━━ TASK INPUT

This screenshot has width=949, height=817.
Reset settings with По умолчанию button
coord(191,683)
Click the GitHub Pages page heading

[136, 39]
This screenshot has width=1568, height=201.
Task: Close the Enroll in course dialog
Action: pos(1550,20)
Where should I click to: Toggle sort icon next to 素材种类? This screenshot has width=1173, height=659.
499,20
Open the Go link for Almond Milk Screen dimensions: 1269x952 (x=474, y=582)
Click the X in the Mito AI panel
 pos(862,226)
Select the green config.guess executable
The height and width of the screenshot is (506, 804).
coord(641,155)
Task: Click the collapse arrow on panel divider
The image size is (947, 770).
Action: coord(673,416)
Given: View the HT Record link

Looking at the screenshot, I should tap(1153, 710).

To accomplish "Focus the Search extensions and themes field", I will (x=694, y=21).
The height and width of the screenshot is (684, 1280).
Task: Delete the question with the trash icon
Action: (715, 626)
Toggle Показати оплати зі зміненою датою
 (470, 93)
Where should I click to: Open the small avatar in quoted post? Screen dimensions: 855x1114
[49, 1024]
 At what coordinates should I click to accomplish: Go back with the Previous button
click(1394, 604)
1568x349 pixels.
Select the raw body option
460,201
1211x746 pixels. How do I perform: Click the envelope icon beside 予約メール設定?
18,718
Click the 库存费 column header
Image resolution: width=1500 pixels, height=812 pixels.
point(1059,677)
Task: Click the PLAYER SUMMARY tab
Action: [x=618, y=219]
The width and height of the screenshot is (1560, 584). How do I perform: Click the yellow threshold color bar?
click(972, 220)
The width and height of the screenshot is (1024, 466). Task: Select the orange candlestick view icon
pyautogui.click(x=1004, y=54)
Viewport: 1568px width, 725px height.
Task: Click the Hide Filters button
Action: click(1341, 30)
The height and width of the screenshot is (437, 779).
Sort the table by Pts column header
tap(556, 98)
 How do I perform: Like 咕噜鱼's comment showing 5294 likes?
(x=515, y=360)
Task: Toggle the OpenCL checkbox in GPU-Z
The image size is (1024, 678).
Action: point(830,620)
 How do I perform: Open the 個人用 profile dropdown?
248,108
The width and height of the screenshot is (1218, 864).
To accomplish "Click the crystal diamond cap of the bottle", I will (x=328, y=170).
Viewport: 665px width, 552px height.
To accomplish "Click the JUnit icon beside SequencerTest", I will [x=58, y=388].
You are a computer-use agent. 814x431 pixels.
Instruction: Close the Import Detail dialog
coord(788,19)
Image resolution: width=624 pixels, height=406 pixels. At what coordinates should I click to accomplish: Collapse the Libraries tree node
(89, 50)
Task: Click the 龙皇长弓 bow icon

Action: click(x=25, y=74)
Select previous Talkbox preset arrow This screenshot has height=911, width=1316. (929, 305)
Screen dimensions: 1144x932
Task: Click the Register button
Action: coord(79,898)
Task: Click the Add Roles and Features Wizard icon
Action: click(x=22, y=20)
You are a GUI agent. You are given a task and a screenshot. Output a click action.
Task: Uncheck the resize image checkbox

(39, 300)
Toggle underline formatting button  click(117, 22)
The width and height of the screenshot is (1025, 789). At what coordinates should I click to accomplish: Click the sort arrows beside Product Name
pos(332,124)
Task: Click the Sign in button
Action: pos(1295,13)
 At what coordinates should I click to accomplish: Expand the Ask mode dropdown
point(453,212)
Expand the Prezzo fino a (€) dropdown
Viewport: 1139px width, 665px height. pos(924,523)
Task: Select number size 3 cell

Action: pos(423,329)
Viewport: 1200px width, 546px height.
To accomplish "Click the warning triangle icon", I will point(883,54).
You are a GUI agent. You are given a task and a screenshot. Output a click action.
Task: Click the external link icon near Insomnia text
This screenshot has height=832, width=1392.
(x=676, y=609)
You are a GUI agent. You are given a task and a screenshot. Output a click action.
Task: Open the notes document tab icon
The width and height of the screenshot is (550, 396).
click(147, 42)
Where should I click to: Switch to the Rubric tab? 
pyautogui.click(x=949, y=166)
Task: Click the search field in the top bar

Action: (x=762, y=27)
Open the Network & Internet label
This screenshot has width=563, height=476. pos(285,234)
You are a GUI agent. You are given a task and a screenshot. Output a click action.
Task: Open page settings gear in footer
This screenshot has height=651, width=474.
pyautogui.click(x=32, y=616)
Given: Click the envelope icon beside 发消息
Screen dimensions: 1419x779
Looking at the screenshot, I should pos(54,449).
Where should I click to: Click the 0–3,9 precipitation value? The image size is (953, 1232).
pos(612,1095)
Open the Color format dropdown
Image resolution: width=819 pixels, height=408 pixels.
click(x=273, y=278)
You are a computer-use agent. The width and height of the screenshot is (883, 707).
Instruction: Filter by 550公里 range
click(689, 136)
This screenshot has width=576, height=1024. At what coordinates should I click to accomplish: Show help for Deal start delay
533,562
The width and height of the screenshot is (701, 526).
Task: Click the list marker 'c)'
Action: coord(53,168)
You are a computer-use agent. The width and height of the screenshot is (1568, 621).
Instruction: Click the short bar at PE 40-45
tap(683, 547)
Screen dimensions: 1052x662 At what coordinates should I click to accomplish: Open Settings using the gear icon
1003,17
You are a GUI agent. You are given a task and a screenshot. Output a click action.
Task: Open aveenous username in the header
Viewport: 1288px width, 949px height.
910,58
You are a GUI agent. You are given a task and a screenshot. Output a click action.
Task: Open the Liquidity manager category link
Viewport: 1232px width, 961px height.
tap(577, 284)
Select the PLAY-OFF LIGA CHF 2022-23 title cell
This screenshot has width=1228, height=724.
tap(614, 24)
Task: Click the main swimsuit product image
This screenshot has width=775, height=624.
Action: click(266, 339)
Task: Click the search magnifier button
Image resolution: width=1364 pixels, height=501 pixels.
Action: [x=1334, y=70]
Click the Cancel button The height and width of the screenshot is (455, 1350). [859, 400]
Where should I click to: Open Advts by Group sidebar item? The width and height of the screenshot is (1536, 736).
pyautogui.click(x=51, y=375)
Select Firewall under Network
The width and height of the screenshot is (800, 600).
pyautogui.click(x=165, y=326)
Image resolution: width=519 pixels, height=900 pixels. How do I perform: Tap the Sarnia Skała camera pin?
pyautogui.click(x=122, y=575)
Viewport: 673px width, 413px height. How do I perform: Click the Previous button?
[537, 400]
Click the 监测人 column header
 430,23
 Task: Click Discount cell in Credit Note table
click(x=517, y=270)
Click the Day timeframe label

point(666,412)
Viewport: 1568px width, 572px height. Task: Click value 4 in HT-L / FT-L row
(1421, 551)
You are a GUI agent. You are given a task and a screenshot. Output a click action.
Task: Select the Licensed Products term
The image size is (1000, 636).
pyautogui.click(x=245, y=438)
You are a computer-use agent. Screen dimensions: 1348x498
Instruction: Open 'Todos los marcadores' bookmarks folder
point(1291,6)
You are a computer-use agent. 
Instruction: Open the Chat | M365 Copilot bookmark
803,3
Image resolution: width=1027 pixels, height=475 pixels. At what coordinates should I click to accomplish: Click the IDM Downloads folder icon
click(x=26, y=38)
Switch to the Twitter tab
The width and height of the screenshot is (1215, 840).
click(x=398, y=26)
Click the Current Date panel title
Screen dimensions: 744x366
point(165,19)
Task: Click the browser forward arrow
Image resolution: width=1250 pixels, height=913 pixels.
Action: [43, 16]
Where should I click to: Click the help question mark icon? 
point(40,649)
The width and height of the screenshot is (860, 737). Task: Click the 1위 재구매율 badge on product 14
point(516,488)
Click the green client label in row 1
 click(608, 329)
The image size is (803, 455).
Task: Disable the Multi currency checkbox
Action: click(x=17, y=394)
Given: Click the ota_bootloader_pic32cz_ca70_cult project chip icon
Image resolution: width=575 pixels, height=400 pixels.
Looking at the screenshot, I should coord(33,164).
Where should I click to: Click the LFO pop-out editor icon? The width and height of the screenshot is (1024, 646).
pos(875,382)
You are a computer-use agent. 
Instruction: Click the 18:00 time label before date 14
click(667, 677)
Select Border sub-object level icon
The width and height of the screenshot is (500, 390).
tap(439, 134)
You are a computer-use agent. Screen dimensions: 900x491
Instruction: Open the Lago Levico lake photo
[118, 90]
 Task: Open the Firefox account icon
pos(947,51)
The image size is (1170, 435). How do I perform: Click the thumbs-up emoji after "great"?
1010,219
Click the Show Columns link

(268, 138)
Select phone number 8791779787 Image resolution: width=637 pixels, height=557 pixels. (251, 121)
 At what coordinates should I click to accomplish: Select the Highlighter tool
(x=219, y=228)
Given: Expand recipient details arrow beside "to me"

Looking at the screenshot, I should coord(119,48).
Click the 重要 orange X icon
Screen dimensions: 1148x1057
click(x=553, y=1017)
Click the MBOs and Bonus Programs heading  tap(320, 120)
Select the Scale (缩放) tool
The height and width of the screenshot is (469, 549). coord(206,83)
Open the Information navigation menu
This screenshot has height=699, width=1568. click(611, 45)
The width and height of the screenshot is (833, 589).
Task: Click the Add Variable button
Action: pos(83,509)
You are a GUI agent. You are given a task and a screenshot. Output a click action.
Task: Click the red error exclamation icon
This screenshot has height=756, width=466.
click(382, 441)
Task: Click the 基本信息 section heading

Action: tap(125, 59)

━━━━

EXERCISE BRIEF.
Retrieve each line of the data in which the word "computer" can be found.

EXERCISE OUTPUT.
You are a computer-use agent. 814x431 pixels.
You are a computer-use agent. The width and height of the screenshot is (883, 707).
You are a computer-use agent. The width and height of the screenshot is (1568, 621).
You are a computer-use agent. Screen dimensions: 1348x498
You are a computer-use agent. 
You are a computer-use agent. 
You are a computer-use agent. Screen dimensions: 900x491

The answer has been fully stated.